For anyone with even a passing interest in all things Cheese that hasn’t discovered it yet, this fair is worth the trip. See you there in 2013!
For another perspective on the Cheese event and more pics too have a look at Justine’s blog littlemisslocal.com
How do you cook?
I do take the temperature of the milk when the starter goes in and from that, I’ll work out (in a slightly guess-work style it has to be said) how much rennet I want to add to get the set time of an hour and a half. Sometimes this works out and sometimes I get it wrong and it goes slower than that but, on the whole, it does seem to work out that if the milk is around 27C then 1ml rennet to 5l milk seems to be the right quantity. If the milk is warmer, say around 30C, then 1ml rennet to 7l milk seems to get a set time of an hour and a half. If hotter, still like 33C which was the temperature on the occasion I first got the hour and a half set by adding too little rennet by mistake, 1ml rennet to 10l milk. So I adjust how much rennet to use roughly based around that scale.

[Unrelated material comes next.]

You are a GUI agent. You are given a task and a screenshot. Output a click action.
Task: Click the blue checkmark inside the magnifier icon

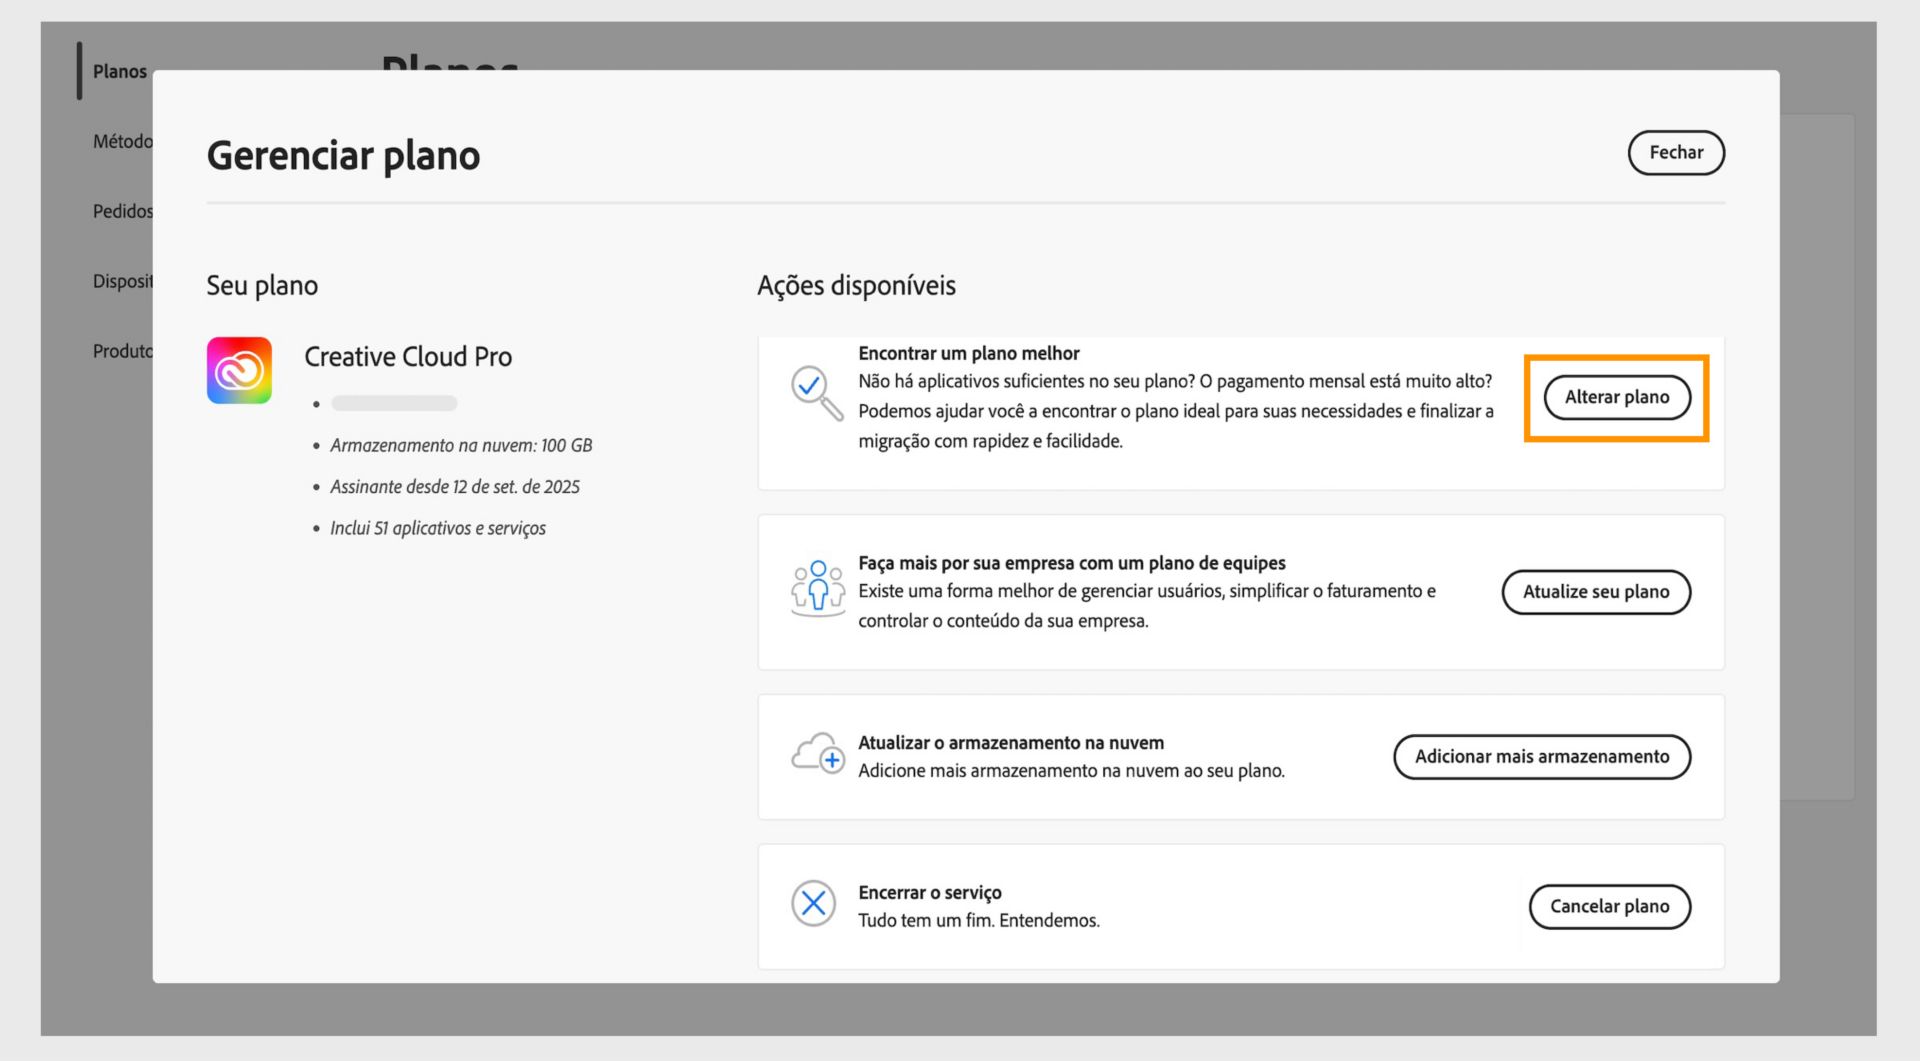tap(811, 384)
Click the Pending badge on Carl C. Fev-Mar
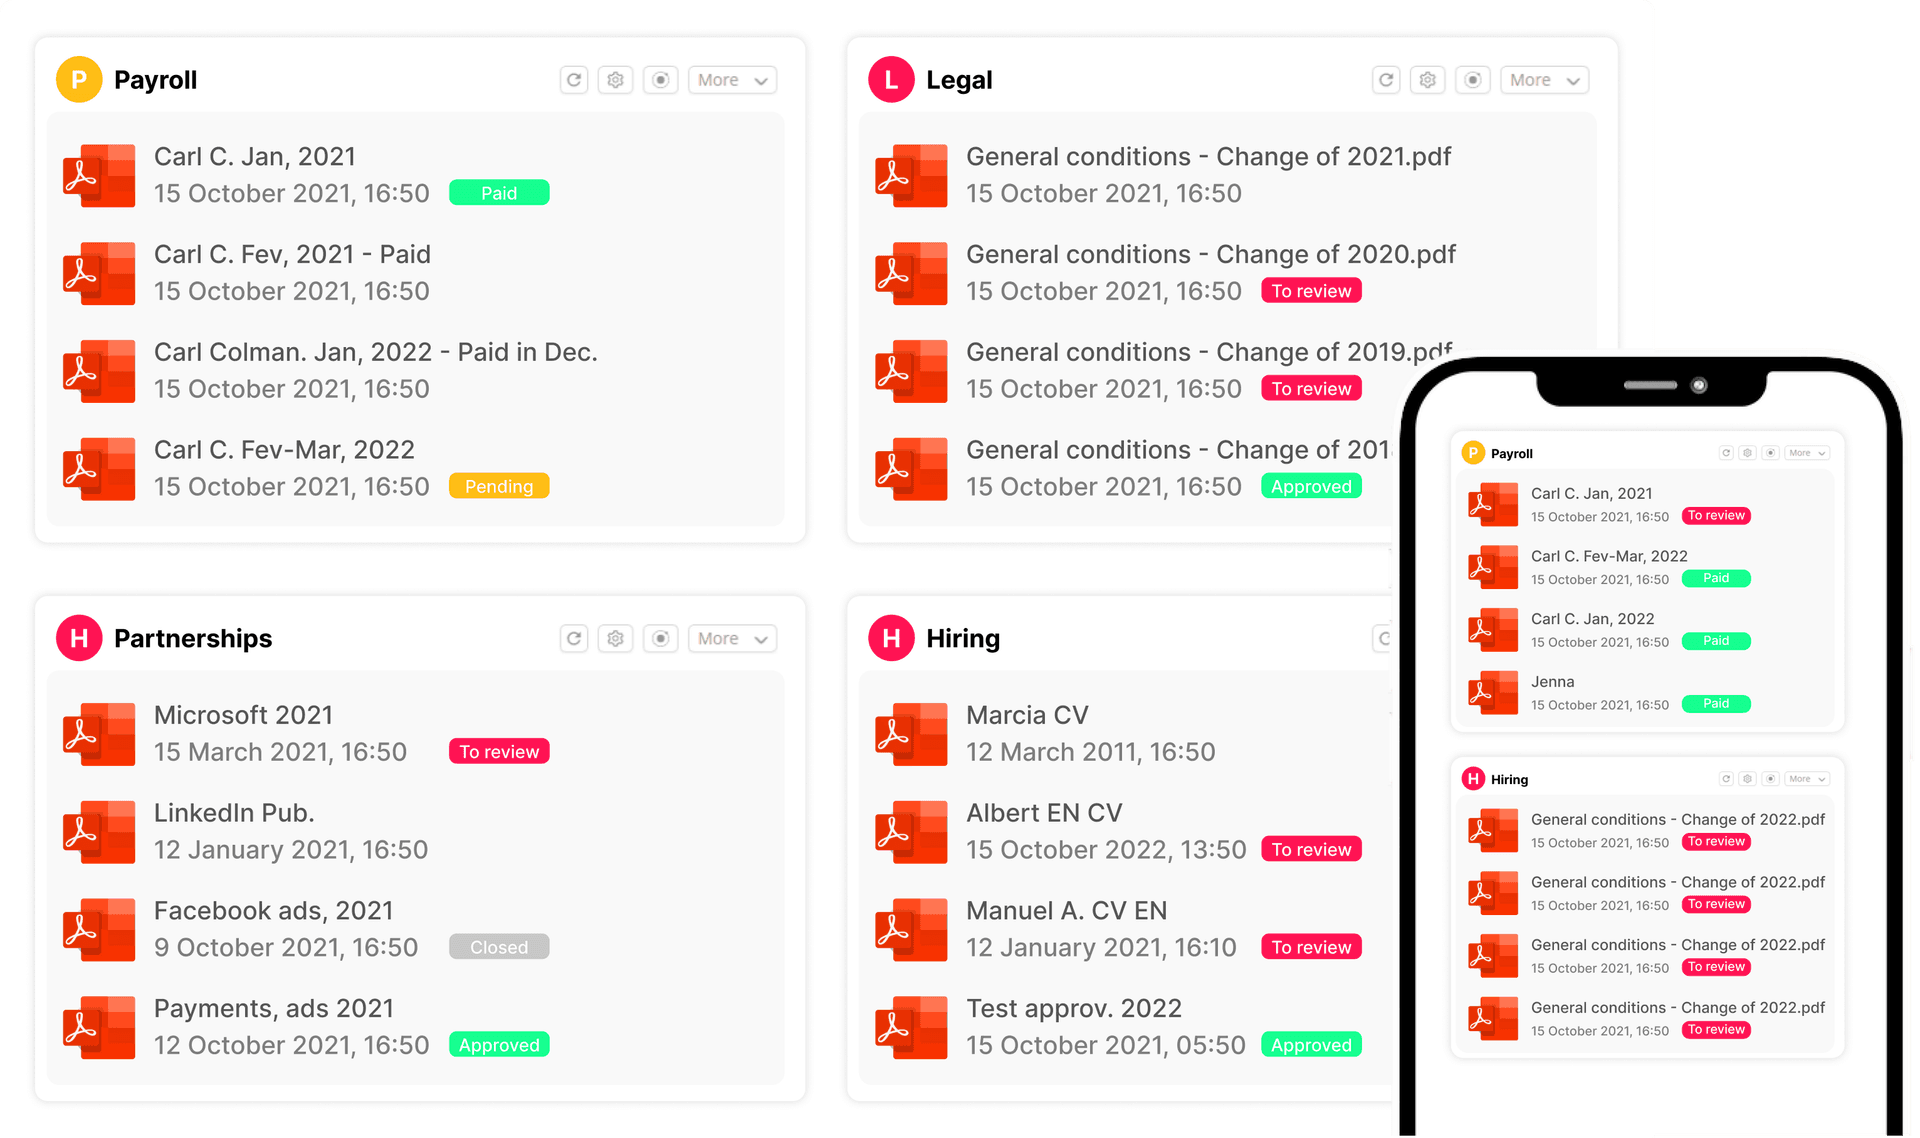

I think that this suits me better because I’m not the sort of person who can cook to a recipe every day. I like to get the gist of a technique and then cook it my way. Certainly looking ahead to when I’m doing my own thing, this is something I’d be interested in continuing. At the beginning of the season, of course, I couldn’t apply this attitude to cooking, to cheesemaking. I needed to stick to the recipe religiously because I didn’t have the experience and also because I’m making cheese for someone else. It wasn’t my sales on the line if I messed it up. I suppose with a bit of experience and practice I’ve got more confidence now to react more to the circumstances of the milk temperature on the day rather than make it do what I want and heat it to a specific temperature every day.
It seems to be a more forgiving recipe that we’re using now with the longer set. There’s more moisture but it’s not free moisture. The curd is more fragile and needs more gentle cloth pulling but still seems to drain appropriately anyway. Even moister cheeses still don’t have the levels of free moisture. The first cheeses made with this sort of set, are maturing rather nicely. I like the texture of the one cheese I’ve kept back in the stores (and that I’ve marked for me to buy for myself when it’s ready).
The other thing is that we’re leaving the starter for about an hour to mix and get working in the liquid milk before adding the rennet. The idea behind this is that the bacteria can get going better because it should be easier for them to get distributed and to get dividing in a liquid rather than in the set curd. Or so we hypothesise anyway. Another thing that should help this also is the fact that at temperatures like 27C, the milk reaches its first fragile set much more slowly. In fact it can still be liquid an hour after the rennet has been added but still reaches the firm set (or second set as it can be known) in about an hour and a half or a little longer.
My gut feeling is that this long set and longer ripening time will make a good texture and flavour when the cheeses are mature and ready to sell. Time will tell I suppose, but if the mistake cheeses of the 28th June are anything to go by, I can allow myself to be cautiously optimistic.